#### YOUR OBJECTIVE
Your answer must consist of the lines running from the one that holds "Instruction: Click the Tipo" to the end of the data, copied exactly.

*** DATA EXCERPTS ***

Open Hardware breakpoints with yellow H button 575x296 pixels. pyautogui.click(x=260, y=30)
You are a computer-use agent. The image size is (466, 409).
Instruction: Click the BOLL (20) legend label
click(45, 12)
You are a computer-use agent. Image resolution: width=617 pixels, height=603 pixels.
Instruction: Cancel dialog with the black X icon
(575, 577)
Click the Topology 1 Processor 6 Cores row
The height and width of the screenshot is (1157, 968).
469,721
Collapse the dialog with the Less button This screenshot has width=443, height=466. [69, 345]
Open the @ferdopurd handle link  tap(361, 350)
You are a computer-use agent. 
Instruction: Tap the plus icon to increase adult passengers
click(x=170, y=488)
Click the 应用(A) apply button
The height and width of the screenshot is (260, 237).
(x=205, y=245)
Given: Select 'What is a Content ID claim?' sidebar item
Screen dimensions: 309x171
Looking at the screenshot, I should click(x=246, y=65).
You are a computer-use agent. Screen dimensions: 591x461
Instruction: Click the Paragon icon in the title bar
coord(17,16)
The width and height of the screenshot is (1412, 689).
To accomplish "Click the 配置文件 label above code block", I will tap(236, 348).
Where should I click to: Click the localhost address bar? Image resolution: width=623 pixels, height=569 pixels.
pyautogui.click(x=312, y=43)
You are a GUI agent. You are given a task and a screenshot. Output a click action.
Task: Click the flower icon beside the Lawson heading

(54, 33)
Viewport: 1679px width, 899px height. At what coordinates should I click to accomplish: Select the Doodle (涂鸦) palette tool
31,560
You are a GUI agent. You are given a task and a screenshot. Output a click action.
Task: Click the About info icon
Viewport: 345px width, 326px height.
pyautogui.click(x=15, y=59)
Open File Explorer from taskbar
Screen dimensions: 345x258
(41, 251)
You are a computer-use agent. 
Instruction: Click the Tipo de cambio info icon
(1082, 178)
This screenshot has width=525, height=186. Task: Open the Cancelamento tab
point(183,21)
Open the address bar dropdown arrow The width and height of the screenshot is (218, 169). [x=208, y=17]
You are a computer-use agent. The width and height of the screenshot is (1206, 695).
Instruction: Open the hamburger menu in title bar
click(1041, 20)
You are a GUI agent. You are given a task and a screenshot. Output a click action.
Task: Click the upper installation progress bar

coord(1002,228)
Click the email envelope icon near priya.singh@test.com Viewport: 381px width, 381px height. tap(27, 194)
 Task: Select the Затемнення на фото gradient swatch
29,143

*** End of DATA EXCERPTS ***

#### WRITTEN SOLUTION
Instruction: Click the Tipo de cambio info icon
(1082, 178)
This screenshot has width=525, height=186. Task: Open the Cancelamento tab
point(183,21)
Open the address bar dropdown arrow The width and height of the screenshot is (218, 169). [x=208, y=17]
You are a computer-use agent. The width and height of the screenshot is (1206, 695).
Instruction: Open the hamburger menu in title bar
click(1041, 20)
You are a GUI agent. You are given a task and a screenshot. Output a click action.
Task: Click the upper installation progress bar

coord(1002,228)
Click the email envelope icon near priya.singh@test.com Viewport: 381px width, 381px height. tap(27, 194)
 Task: Select the Затемнення на фото gradient swatch
29,143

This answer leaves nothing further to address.